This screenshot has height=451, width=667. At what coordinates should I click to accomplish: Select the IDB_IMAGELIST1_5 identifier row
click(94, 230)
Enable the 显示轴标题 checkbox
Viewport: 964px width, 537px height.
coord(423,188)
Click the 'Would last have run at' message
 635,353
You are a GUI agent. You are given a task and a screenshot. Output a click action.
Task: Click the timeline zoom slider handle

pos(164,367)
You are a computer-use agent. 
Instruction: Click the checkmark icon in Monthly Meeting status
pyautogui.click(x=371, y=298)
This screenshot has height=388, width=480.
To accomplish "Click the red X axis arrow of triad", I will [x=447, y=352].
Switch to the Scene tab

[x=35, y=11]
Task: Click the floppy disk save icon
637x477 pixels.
-=-=-
--- Your task ---
For each line above that contains the word "agent", give the line as it is written.

--- Exercise output ---
You are a GUI agent. You are given a task and a screenshot. Output a click action.
You are a computer-use agent. 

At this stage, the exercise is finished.